Médicos
legistas também integraram o aparelho repressivo da ditadura militar, segundo o
relatório elaborado pela Comissão Estadual da Verdade da Assembleia Legislativa
de São Paulo. O documento que aponta 22 profissionais acusados de fraudar
atestados de óbito foi apresentado hoje (30) em um debate na Faculdade de Saúde
Pública da Universidade de São Paulo (USP), na zona oeste da capital. Para
elaboração do levantamento foram analisados os resultados de 51 exames
necroscópicos de opositores do regime, entre 1969 e 1976.
A análise dos
laudos e a coleta de depoimentos indicou, segundo a coordenadora do relatório,
Elzira Vilela, que havia um grupo de médicos que trabalhava alinhado com a
ditadura. Esses profissionais confirmavam, de acordo com ela, as versões falsas
dos agentes da repressão para as mortes de vítimas de tortura e execuções.
“Eles eram pessoas de absoluta confiança [do regime]. Foram pessoas
extremamente colaboradoras. Eles não foram usados porque estavam de plantão
ali. Eles sabiam de tudo o que estava acontecendo”, diz a médica sanitarista
que foi conselheira da comissão da verdade de São Paulo.
Uma das
evidências disso, segundo Vilela, era que alguns dos legistas assinavam
diversos laudos, como o caso do médico Isaac Abramovitch, que assinou 22 laudos
falsos. Foi ele um dos responsáveis por atestar a morte do estudante Alexandre
Vannuchi Leme, em 1973. Abramovitch confirmou a versão dos agentes da repressão
de que o jovem, então com 22 anos, teria sido vítima de um atropelamento.
Retificações
Em 2013, a Justiça acatou um pedido da Comissão Nacional da Verdade e determinou a retificação do atestado de óbito de Vannuchi, morto sob tortura no Destacamento de Operações de Informações - Centro de Operações de Defesa Interna (DOI-Codi).

• _Entradas extraídas_:
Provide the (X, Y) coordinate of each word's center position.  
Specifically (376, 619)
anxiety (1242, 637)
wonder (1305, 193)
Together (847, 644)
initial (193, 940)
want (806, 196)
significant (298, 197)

• _Descrição da tarefa_: Retorne sem alterações o trecho do texto sobre os médicos legistas da ditadura que vai de "A análise dos" até "tortura e execuções.", inclusive.

• _Resposta escrita_:
A análise dos
laudos e a coleta de depoimentos indicou, segundo a coordenadora do relatório,
Elzira Vilela, que havia um grupo de médicos que trabalhava alinhado com a
ditadura. Esses profissionais confirmavam, de acordo com ela, as versões falsas
dos agentes da repressão para as mortes de vítimas de tortura e execuções.